» INFORMATION PROVIDED:
* START *

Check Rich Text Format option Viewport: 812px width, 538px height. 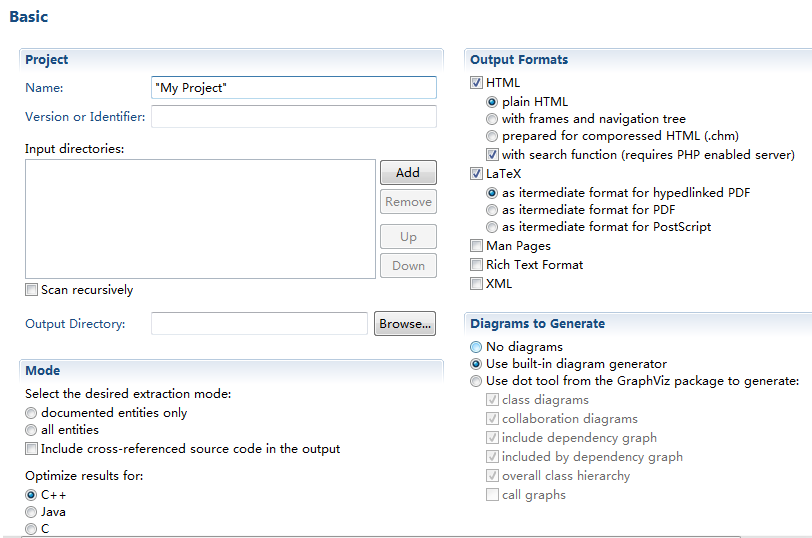(x=476, y=265)

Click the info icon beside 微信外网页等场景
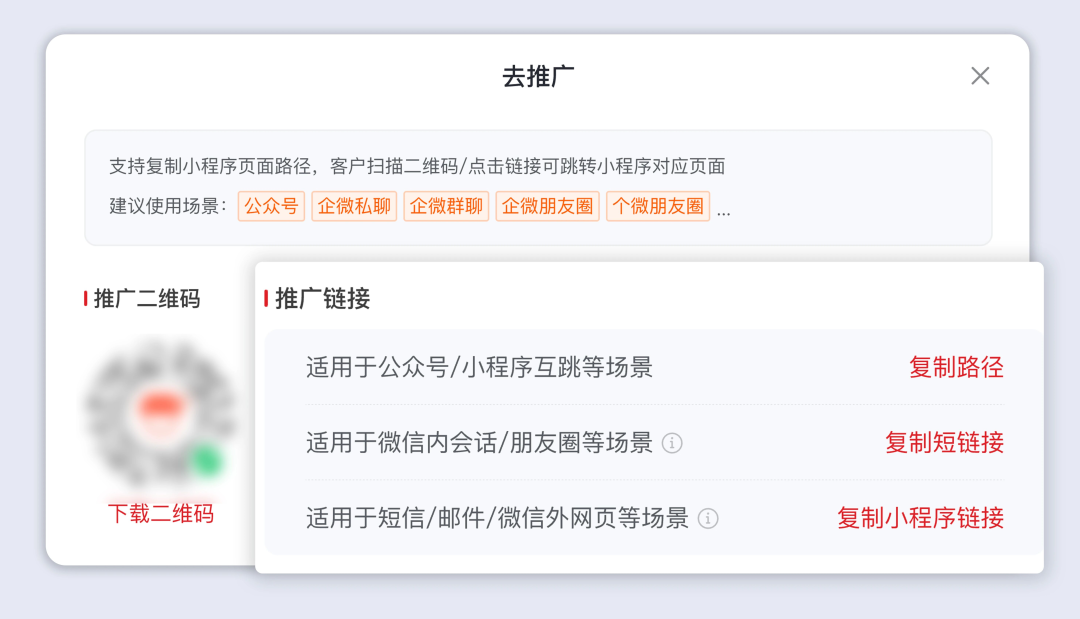coord(708,518)
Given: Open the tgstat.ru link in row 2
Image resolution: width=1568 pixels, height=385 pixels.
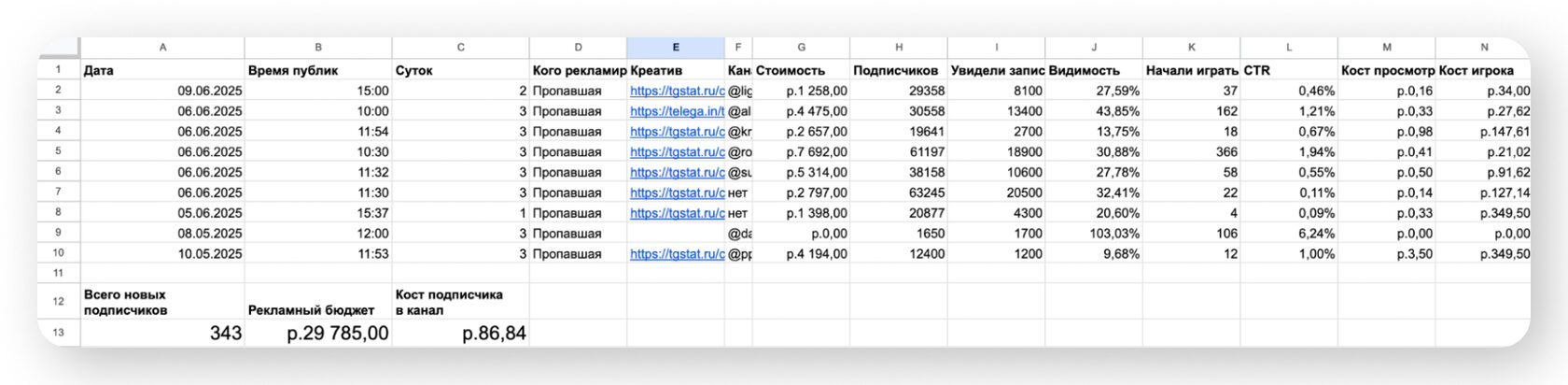Looking at the screenshot, I should 677,91.
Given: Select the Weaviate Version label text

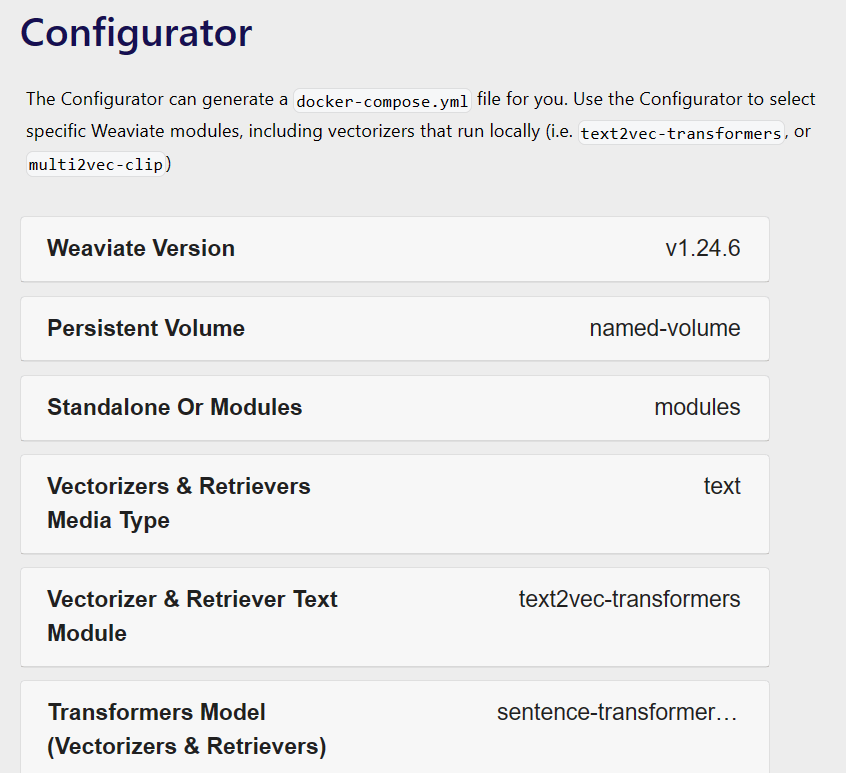Looking at the screenshot, I should [140, 248].
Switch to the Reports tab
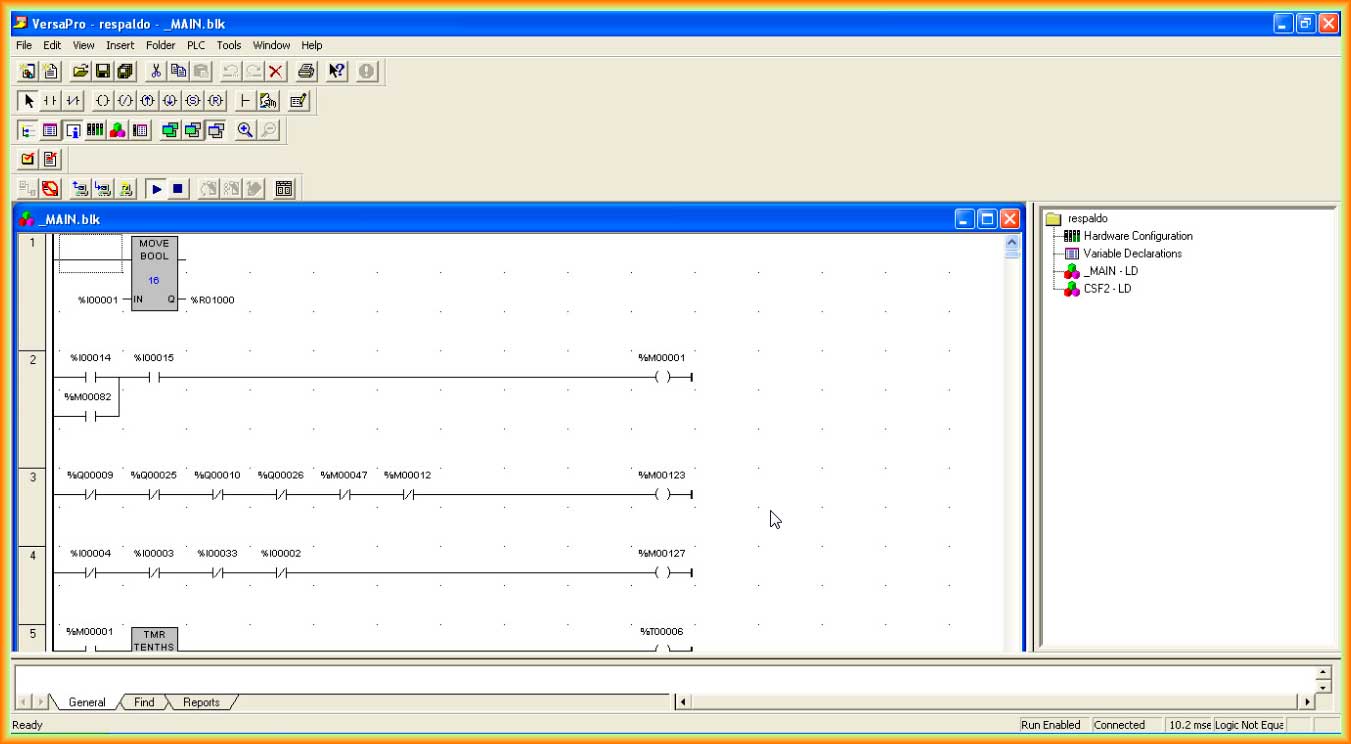This screenshot has height=744, width=1351. [x=201, y=702]
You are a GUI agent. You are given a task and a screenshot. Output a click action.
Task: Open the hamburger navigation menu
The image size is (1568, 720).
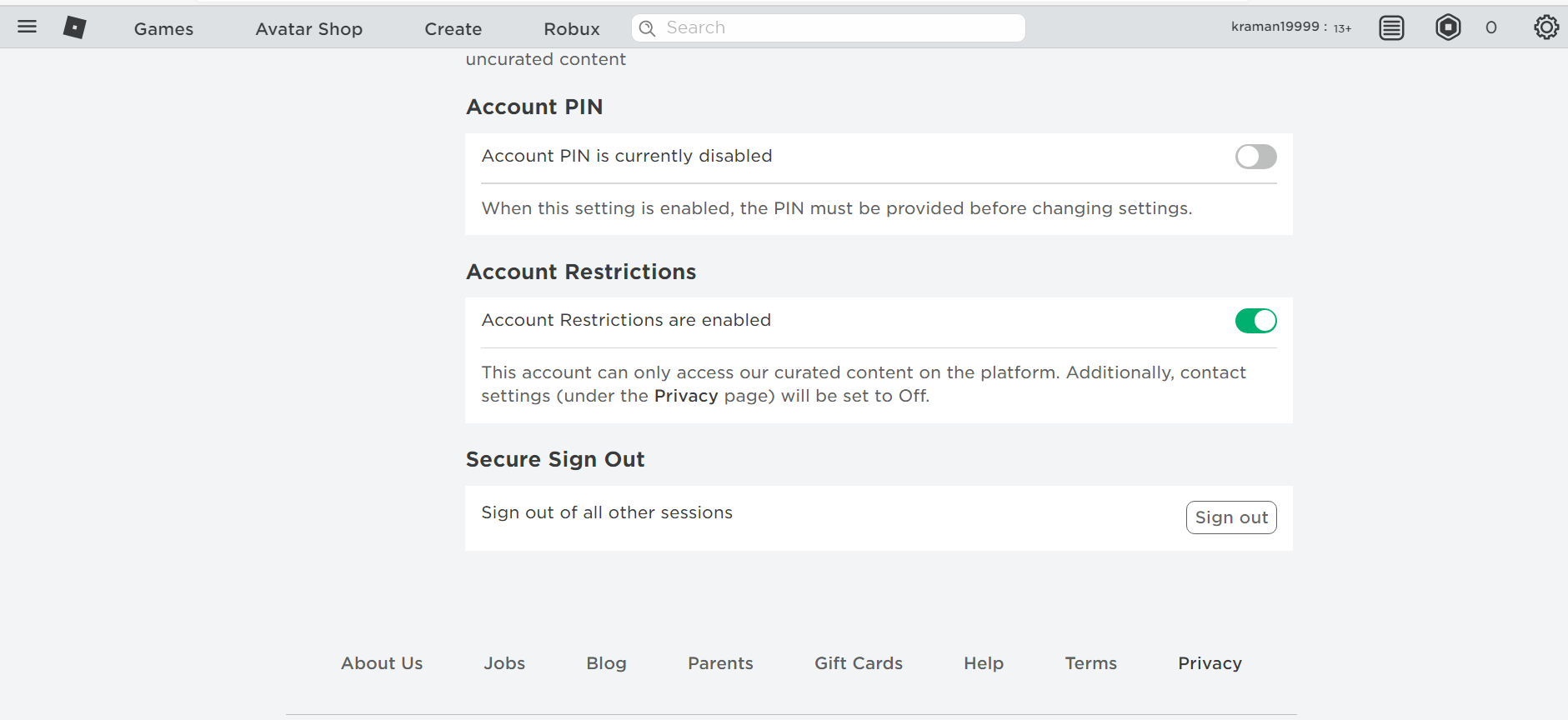pyautogui.click(x=28, y=27)
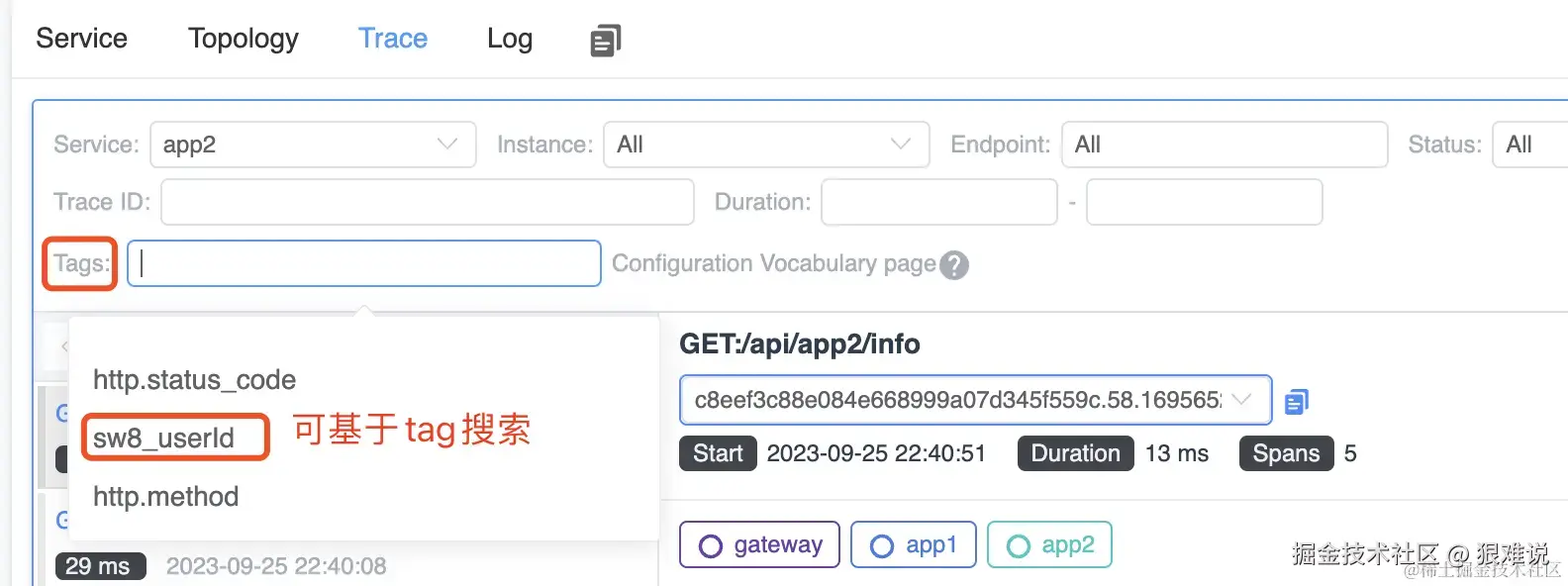
Task: Switch to the Topology tab
Action: [x=244, y=39]
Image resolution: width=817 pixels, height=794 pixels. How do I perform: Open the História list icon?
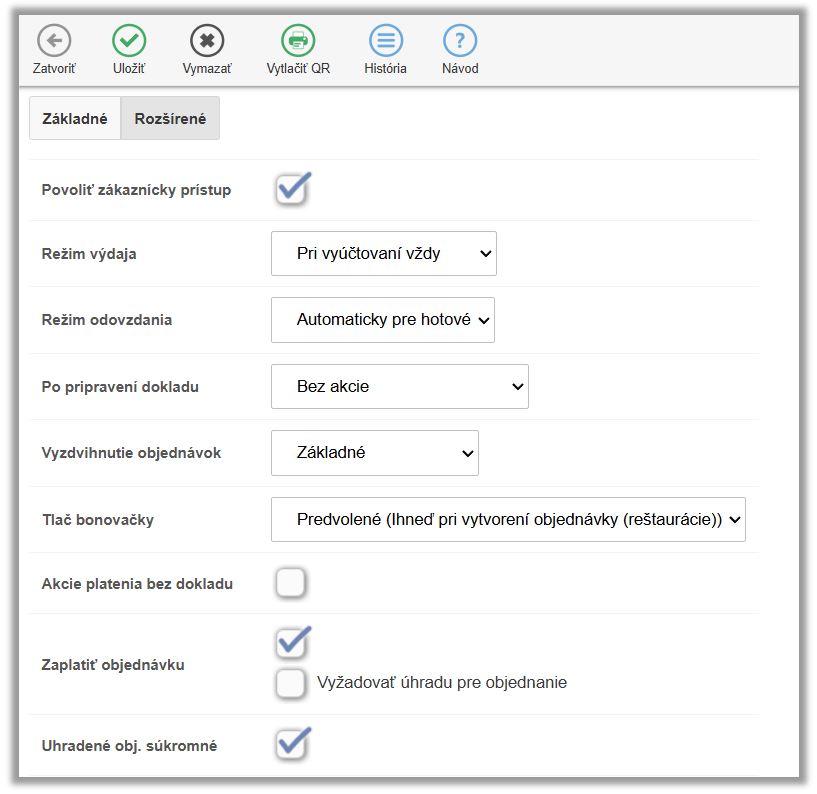[385, 41]
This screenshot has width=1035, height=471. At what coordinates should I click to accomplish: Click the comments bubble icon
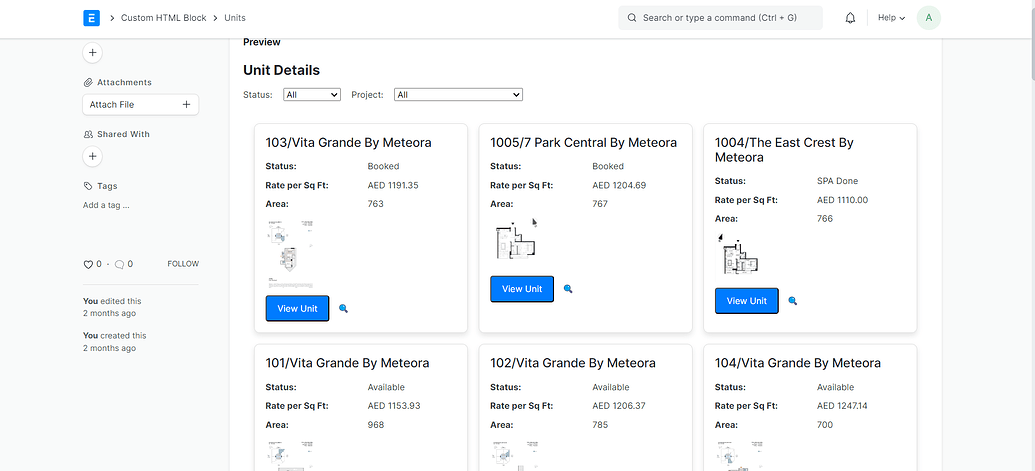119,264
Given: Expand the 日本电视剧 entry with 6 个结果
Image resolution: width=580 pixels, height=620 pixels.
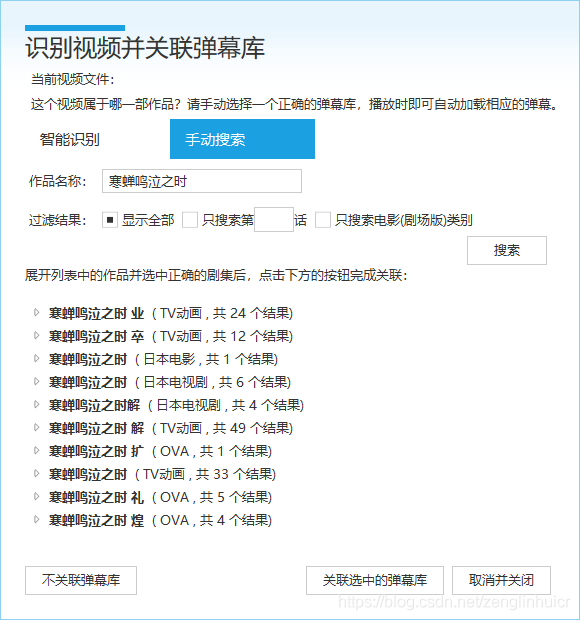Looking at the screenshot, I should tap(36, 382).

* END *

» GOAL OF THE EXERCISE:
In the records, starting at the line that contains "You are a GUI" and ending at the last line of the records, substitute "side navigation menu" for "hamburger navigation menu" and reproduce those lines with nothing else changed. Leave the pictures out of your answer.

» SOLUTION FOR THIS TASK:
You are a GUI agent. You are given a task and a screenshot. Output a click action.
Task: Open the side navigation menu
The image size is (1568, 720).
pyautogui.click(x=28, y=27)
Task: Switch to the Topology tab
Action: [x=244, y=39]
Image resolution: width=817 pixels, height=794 pixels. How do I perform: Open the História list icon?
[385, 41]
This screenshot has width=1035, height=471. At what coordinates should I click to accomplish: Click the comments bubble icon
119,264
Given: Expand the 日本电视剧 entry with 6 个结果
Image resolution: width=580 pixels, height=620 pixels.
Looking at the screenshot, I should tap(36, 382).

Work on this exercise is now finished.